The universe is constantly in motion – even stellar orbits in the center of galaxies are dynamic. The tidal disruption of stars occurs at the center of galaxies in the presence of supermassive black holes (SMBH). Some stars may be perturbed into almost radial orbits and pass within RT∼R*(MBH/M*)1/3 of the galactic central black hole (Gezari 2014). Here the black hole’s tidal force exceeds the star’s self-gravity, causing the star to undergo spaghettification as it is torn apart by the tidal forces. Half of the stellar mass is ejected from this system during disruption, while the remaining mass stays bound on initially-Keplerian orbits (Holoien et al. 2014). A transient accretion disk forms as this bound stellar debris fall back into the SMBH. This accretion disk then powers a luminous energetic flare. The fallback rate is predicted to follow the power-law of t−5/3, though deviations may occur. This sequence of events, from the disruption of the star to the fallback mass and luminous flare, is a tidal disruption event (Wu et al. 2018).

TDE Significance

SMBHs can be found at the center of every galaxy. However, they remain elusive because they are unobservable with light unable to escape its event horizon. The only way to observe an unobservable object is through its interactions with other observable objects. The detection and analysis of TDEs is a useful avenue for studying the properties of SMBHs, because the black hole spin and mass can be determined by the light emitted during the TDE flare (Mockler et al. 2019).

TDE Distinctions and Classification

TDEs seem to most often occur in quiescent Balmer-strong galaxy hosts, specifically in post-starburst galaxies. A sample of quiescent Balmer-strong galaxies in the Sloan Digital Sky Survey (SDSS) contained more than one-third of observed TDE host galaxies (Law-Smith et al. 2017). This suggests a dramatically increased rate of occurrences of TDEs in such galaxies. Post-starburst and other quiescent Balmer-strong galaxies are expected to host TDEs 20-200 times more than other galaxies (French et al. 2018).

TDEs are expected to observationally produce distinct light-curve evolution (photometric data) as seen in Figure 1 as well as spectral emissions of abrupt flux increase (spectroscopic data). These characteristics may then be used to distinguish them from both supernovae and normal active galactic nuclei. TDEs are further distinguishable by relative location to center of host galaxy and roughly t−5/3 fallback rate for lumosity decay. Despite these distinctions, TDEs and supernovae are commonly mistaken for each other (Law-Smith et al. 2017).

Random Forest Classifier

The Random Forest classifier generates a large number of decision trees for the given feature. Each tree “collaborates” with the others within the forest to determine the final classification. A subsample is selected from the training sample in the generation of each tree. Random cuts from the available features are tested. In this way, this method prevents overfitting because each tree evaluates a subsample of the features and data (French et al. 2018).
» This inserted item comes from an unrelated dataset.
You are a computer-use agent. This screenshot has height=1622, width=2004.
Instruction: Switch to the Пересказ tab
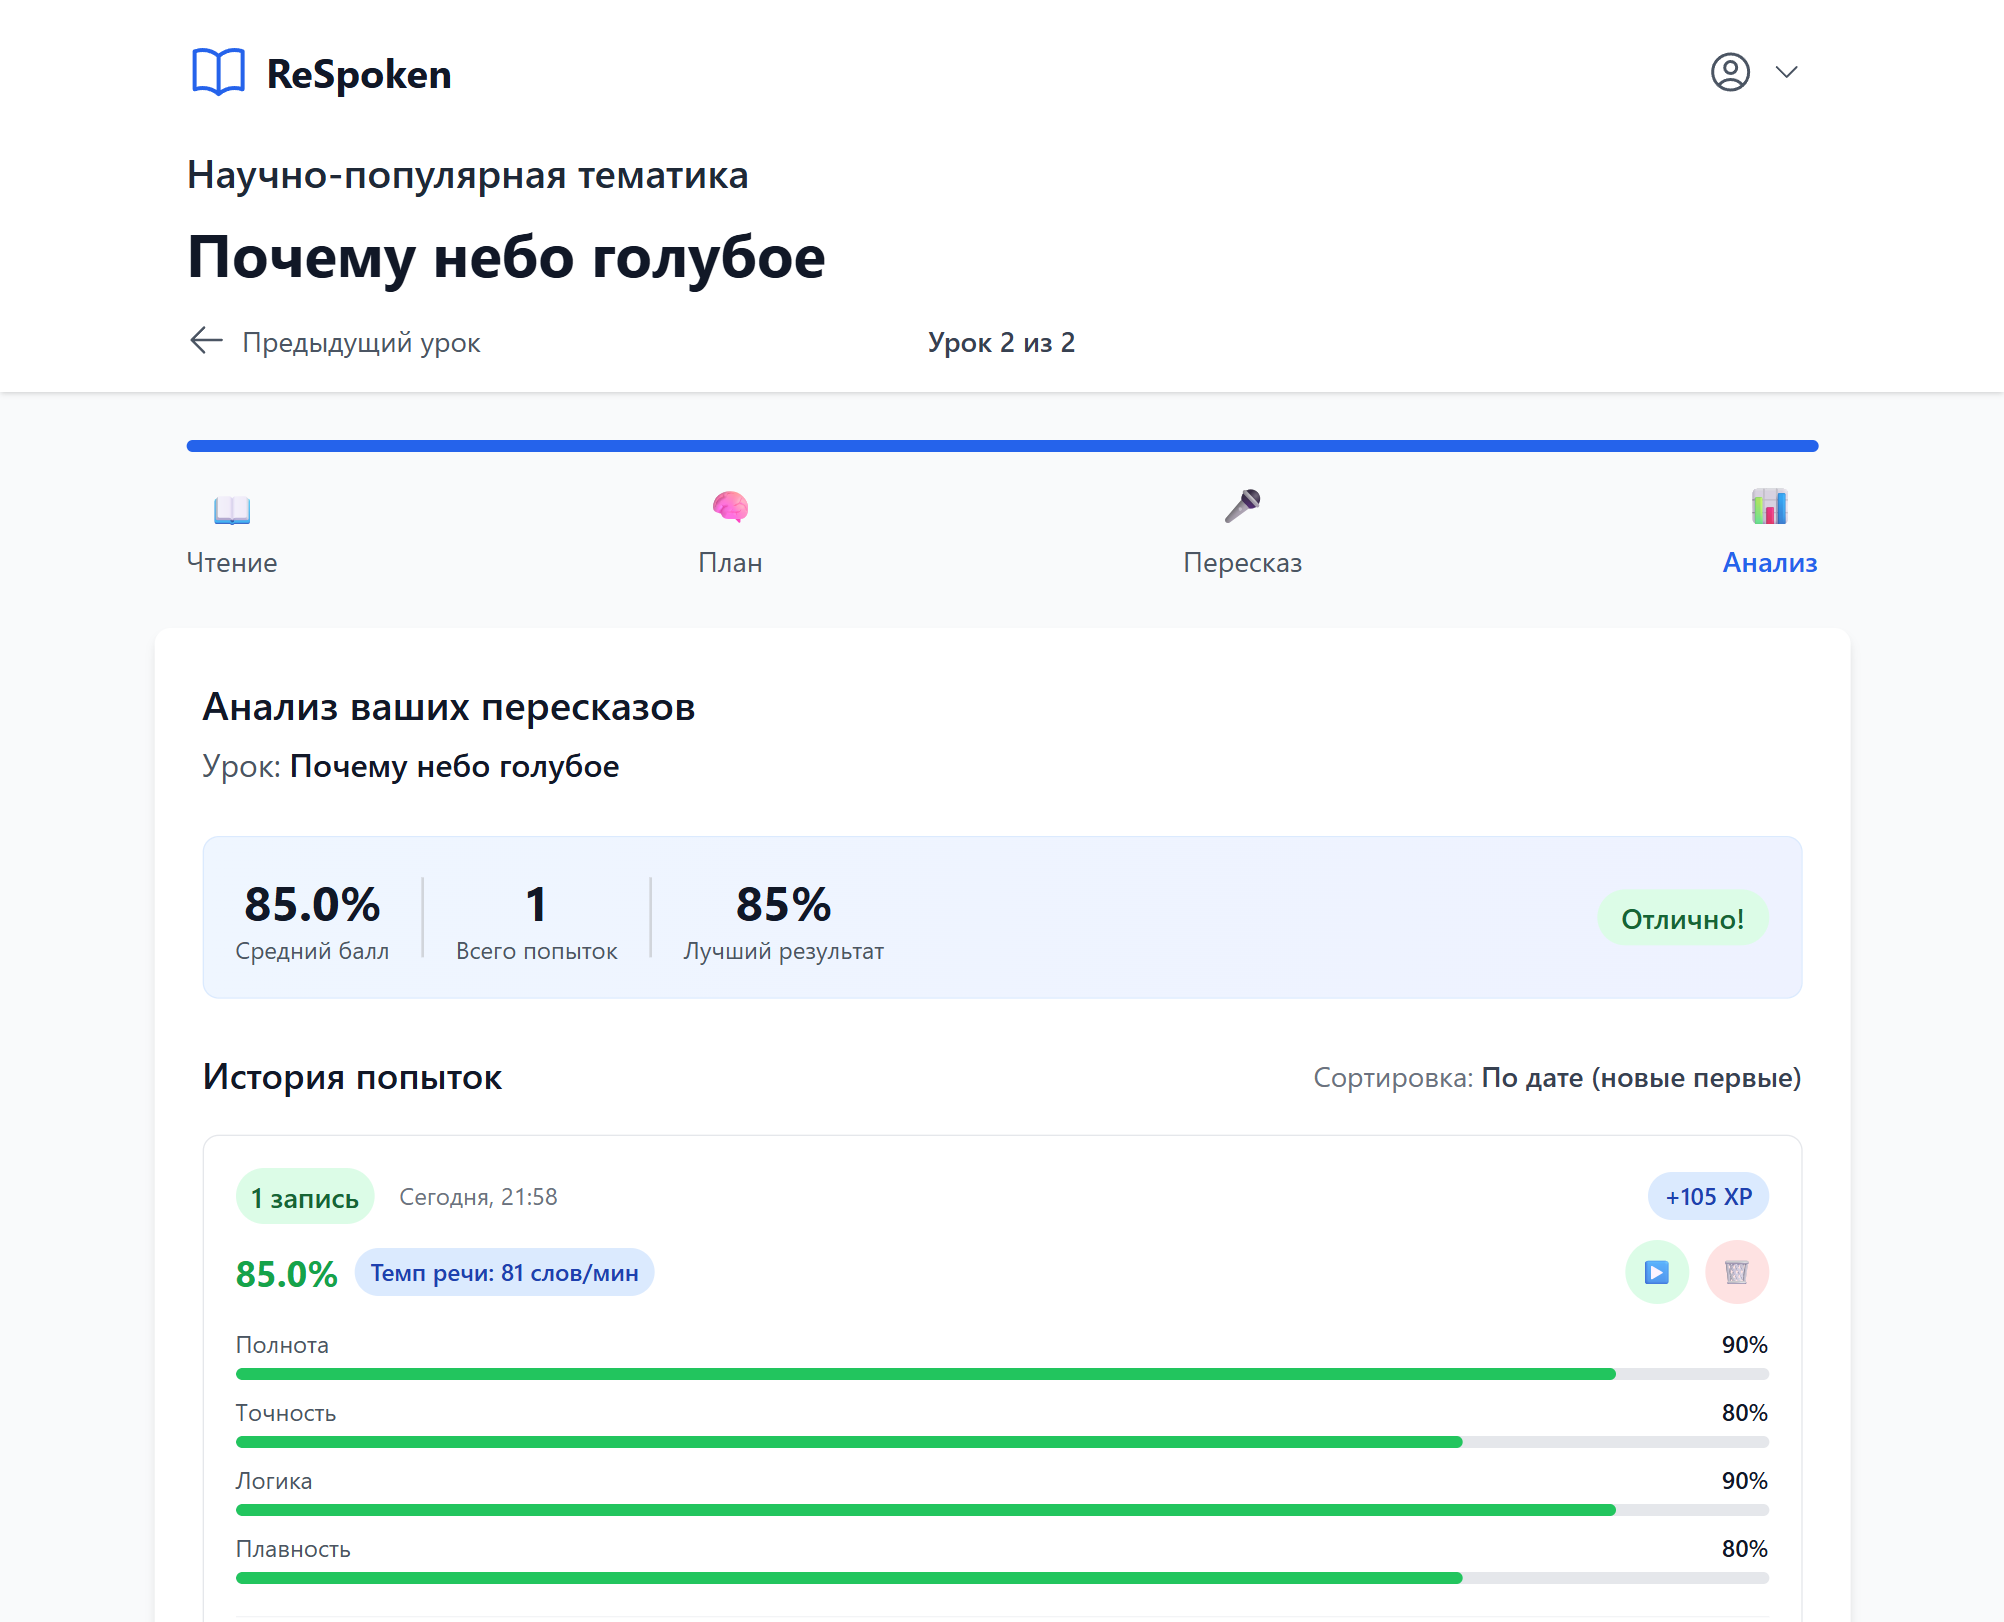pos(1243,562)
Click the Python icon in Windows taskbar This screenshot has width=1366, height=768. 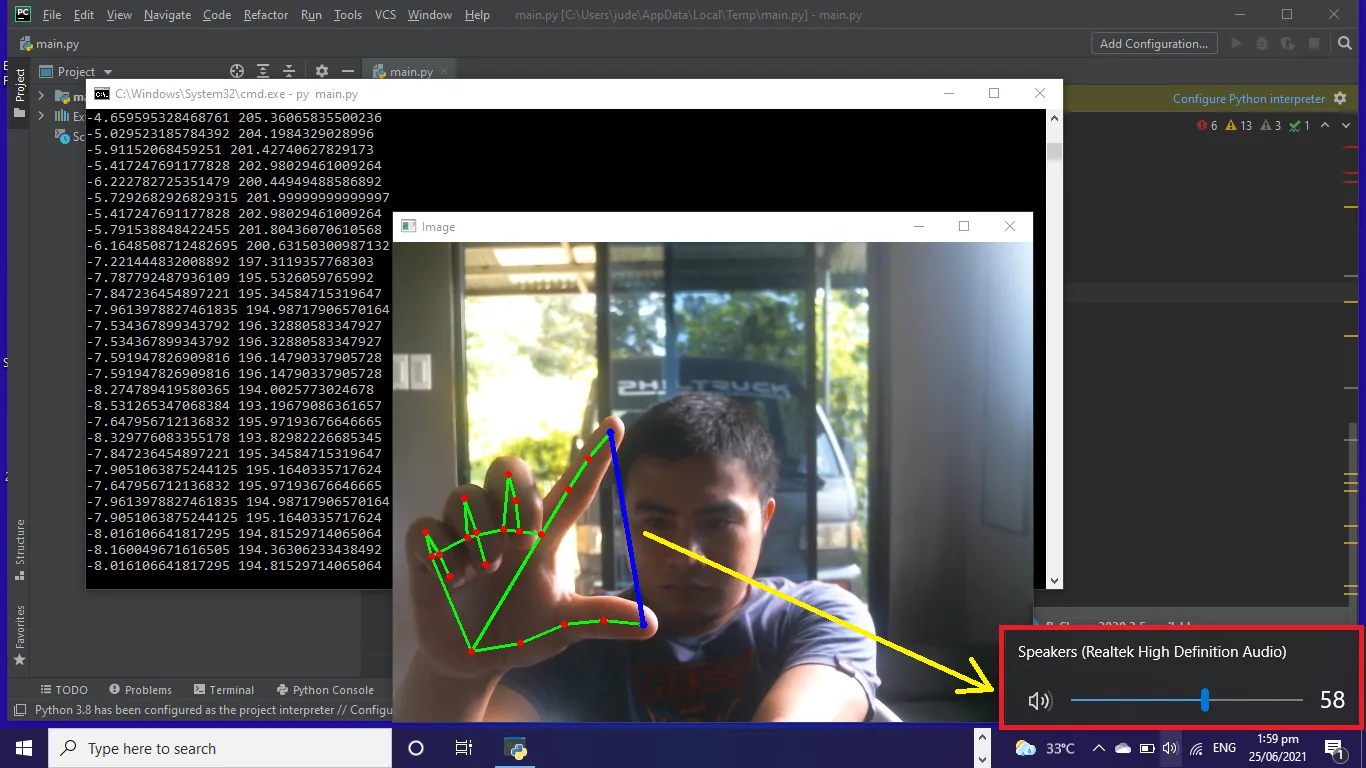tap(517, 748)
Overfitting occurs when a machine learning model is over trained on the training data, resulting in a model successful in classifying only the training data, but not at classifying new data. The Random Forest algorithm can classify objects using a large number of features. The high accuracy algorithm is not at risk of overfitting the classifier to the specific training sample. For these reasons, the Random Forest method is preferentially used in astronomical classification of luminous objects, including variable stars and quasar candidates (Dubath et al. 2011). It is, therefore, an ideal model to use for the classification of TDEs.

Black holes present the opportunity to understand the curvature of spacetime. Black holes are difficult to observe due to the inherent strong gravitational effects which not even light can escape. However, observing how blackholes interact with visible matter may provide insight into the detection and property dynamics of massive black holes. Tidal disruption events (TDEs) occur when a star’s path encroaches on the event horizon of a supermassive black hole, such that tidal forces pull the star apart in a process known as spaghettification. As a result, TDEs produce energetic jets that are hypothesized locations of high-energy neutrino production. This project presents a new strategy for efficiently classifying TDEs by employing dual machine learning Random Forest classifiers. Trained on ~11,000 photometric data points and ~20,000 spectroscopic data points, the classifiers analyzed photometric and spectral data independently. The results of the two classifiers were then used to classify the probability that an event is a TDE. The result of this project is a machine learning classifier with a mean accuracy of ~86.5475%. This new classification system will aid in more efficient and accurate classification of TDEs, allowing for greater understanding of supermassive black holes and the creation of galaxies.

There are several considerations to be further investigated. A mean value approach was used to replace missing data points, which theoretically should not affect the data significantly as light curves are continuous. To produce more robust results, a KNN machine learning algorithm or a Random Forest model could be utilized to fill a missing value. While these methods may be computationally expensive, this may be feasible due to the given small dataset. Furthermore, another method may be devised to utilize the outputs of the spectroscopic classifier and the photometric classifier as inputs into another machine learning program to create an even more robust model.